CHESAPEAKE BAY STATE, USA — *Editor's note: The above video is from 2019 on the health of the Chesapeake Bay blue crab population.
The blue crab population in the Chesapeake Bay may have seen a decrease but it remains healthy and not overfished, according to the annual Blue Crab Advisory Report.
The population decreased from 594 million in 2019 to 405 million in 2020.
The report is released by the Chesapeake Bay Program and developed by the Chesapeake Bay Stock Assessment Committee.
Stock of female crabs
For the blue crab population, there needs to be a robust stock of female crabs, the report states.

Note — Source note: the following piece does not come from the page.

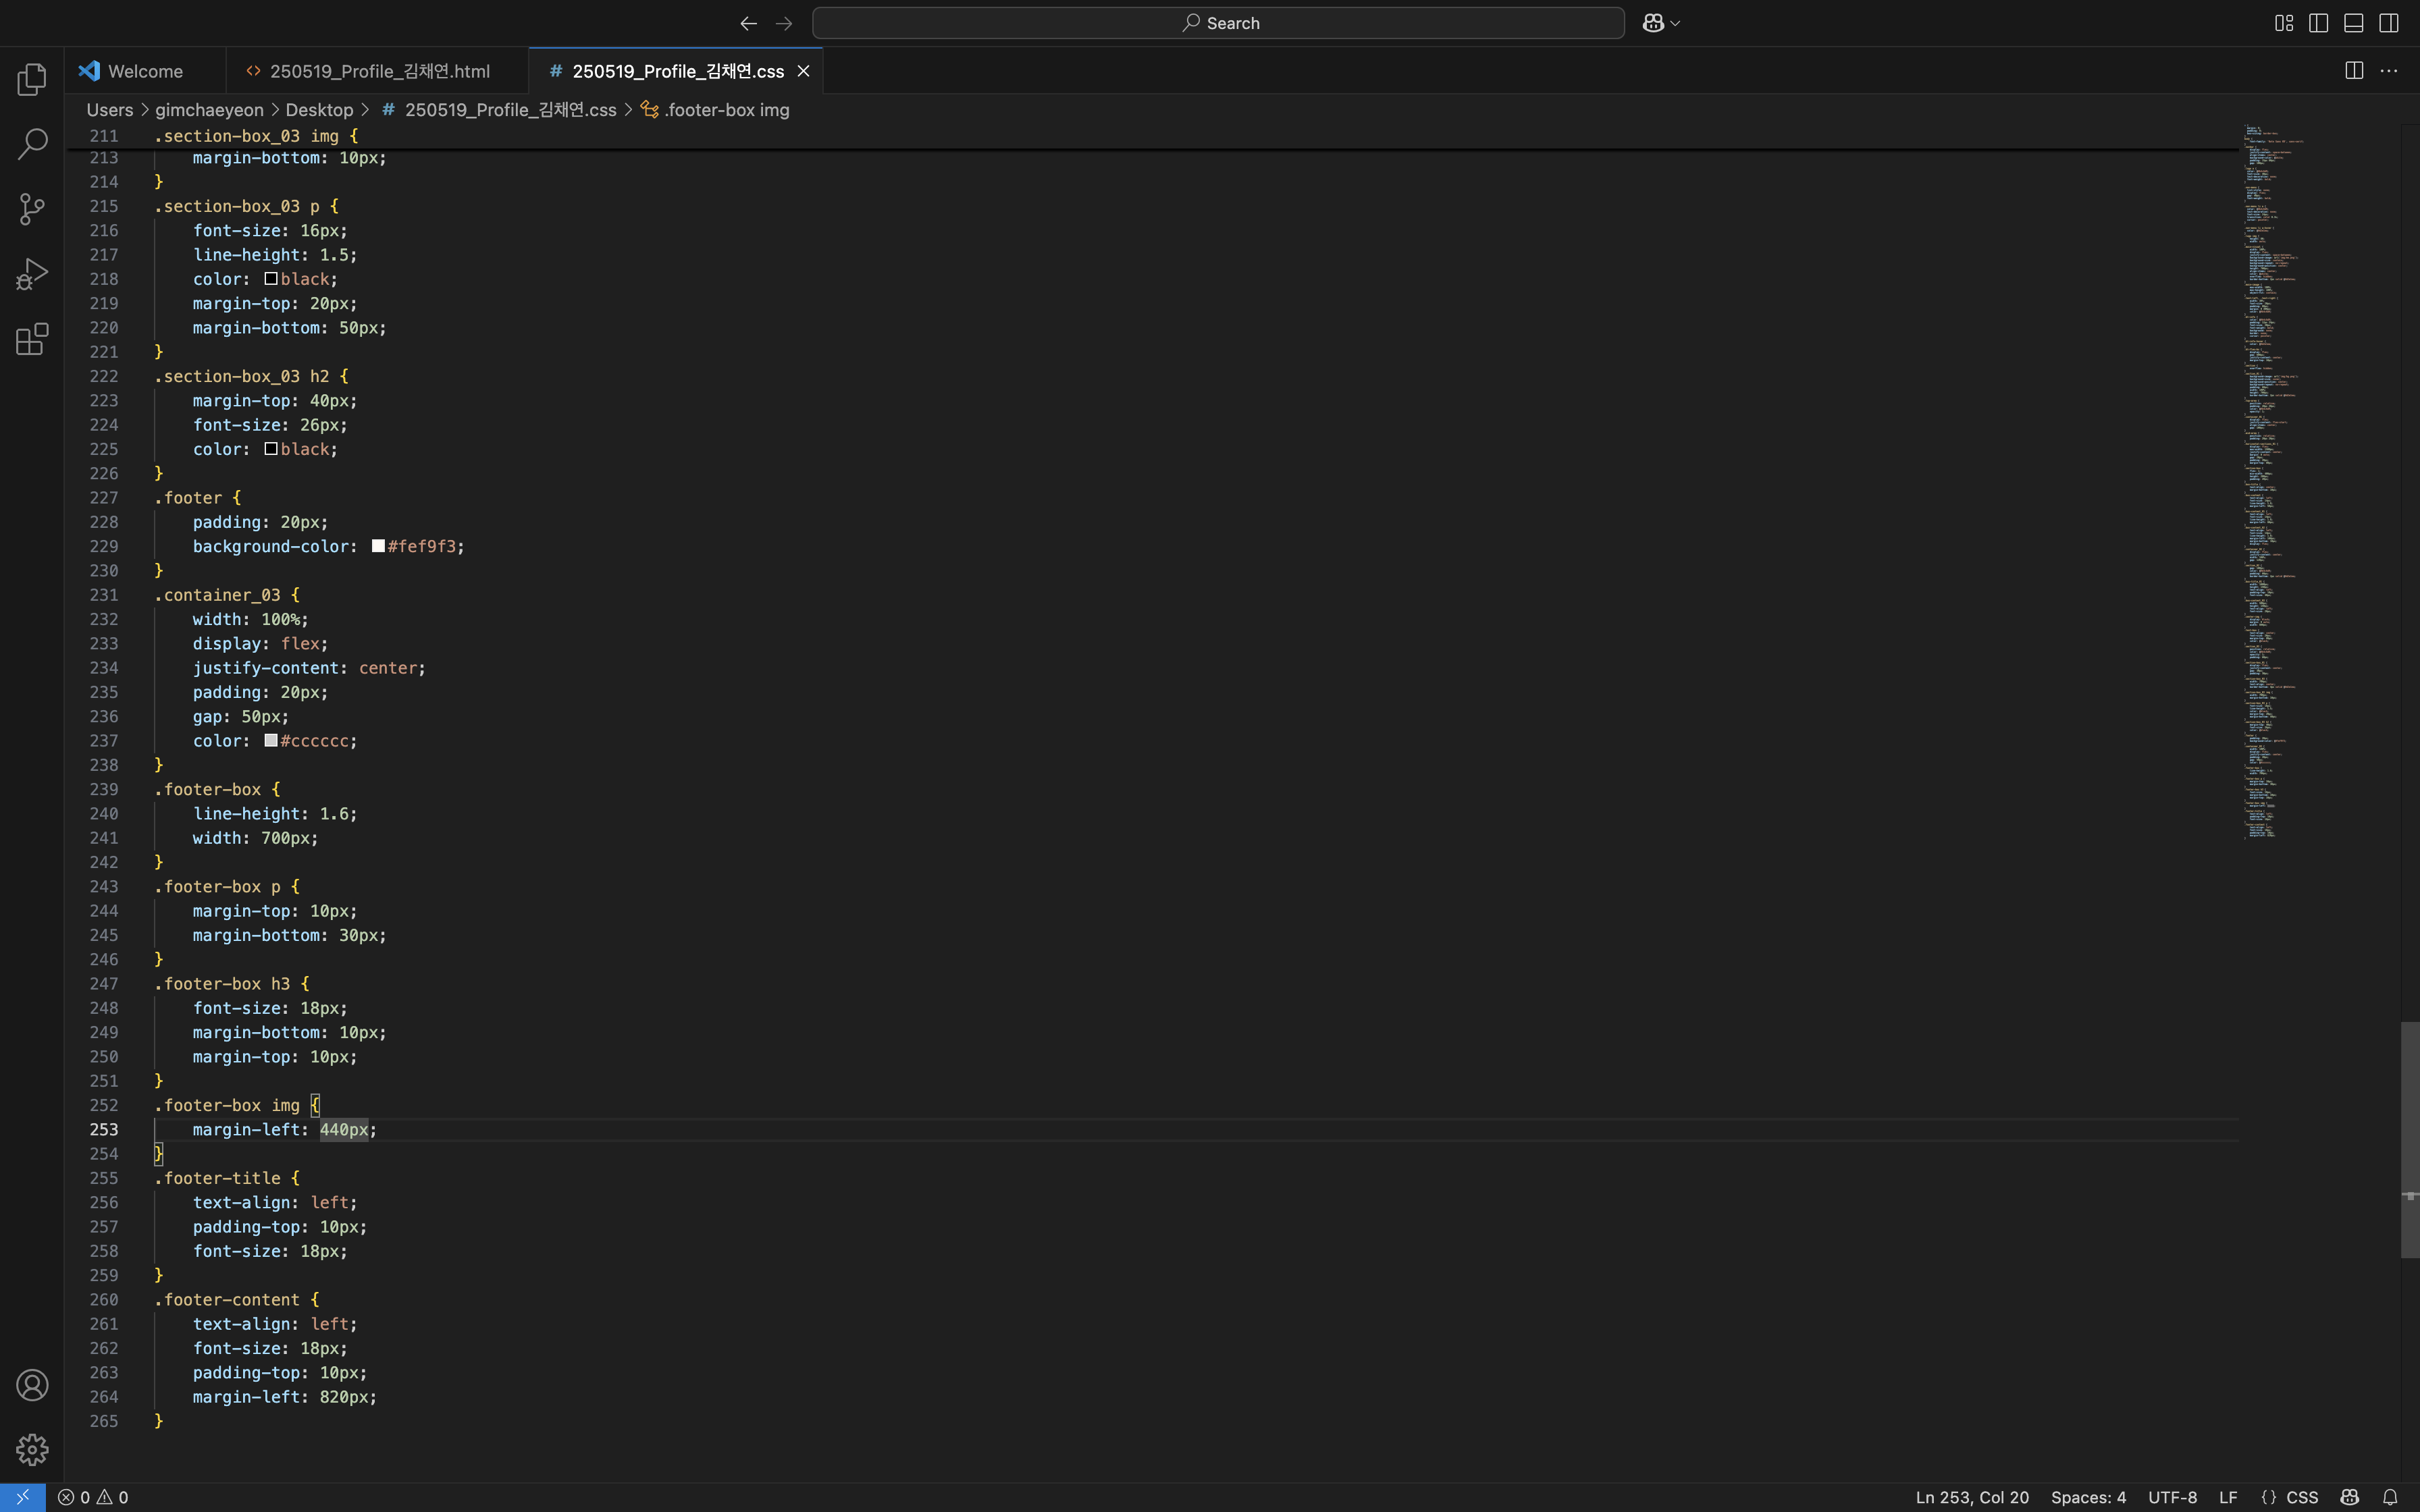Toggle the secondary side bar
The width and height of the screenshot is (2420, 1512).
(2389, 23)

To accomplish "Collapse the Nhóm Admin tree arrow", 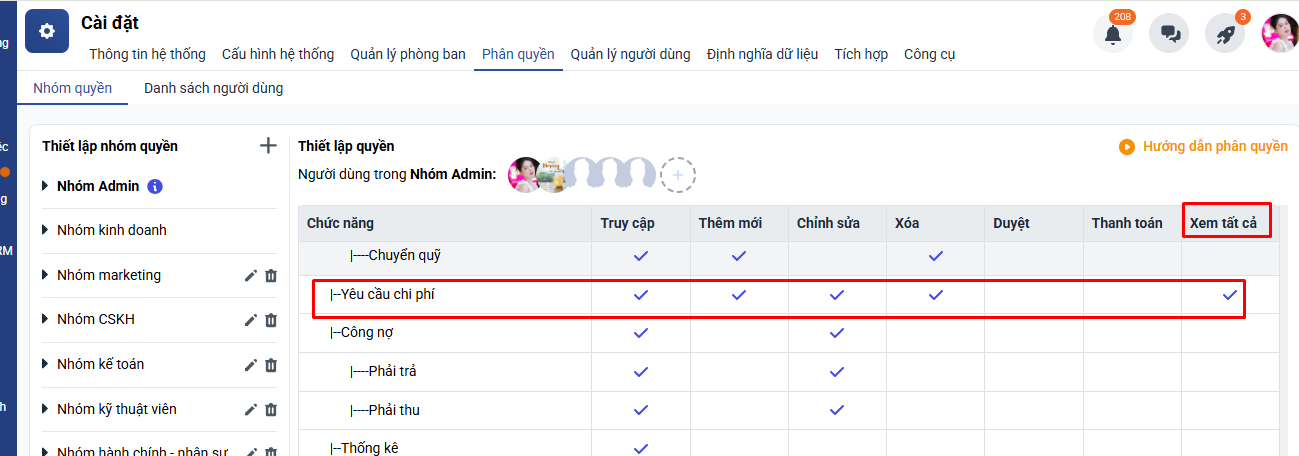I will (x=45, y=186).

The estimated population of 141 million female blue crabs in 2020 was a drop from 191 million in 2019.
The number in 2020 is lower than the target of 215 million. In the 2019 blue crab fishing season, 17% of all female crabs were harvested—safely below both the target (25.5%) and threshold (34%) levels for the twelfth consecutive year, the report states.
Stock of juvenile blue crabs
The juvenile blue crab population was estimated to be 185 million. The crabs will grow to harvestable size in the fall.
The number from 2020 is down from 324 million in 2019. That's below the long-term average of 224 million.
The number of crabs that die in between fall and spring often due to cold and/or freezing water temperatures was 0.36%. That's likely due to the warm 2019-20 winter.
This is the lowest overwintering mortality rate observed since 1996; the average is 4.53%, the report states.
The Chesapeake Bay Stock Assessment Committee said in the report it recommends that substantial changes in management are not necessary.
The committee further recommends that the "jurisdictions implement procedures that provide accurate accountability of all commercial and recreational harvest moving forward, as this is an important component for accurately accessing stock health."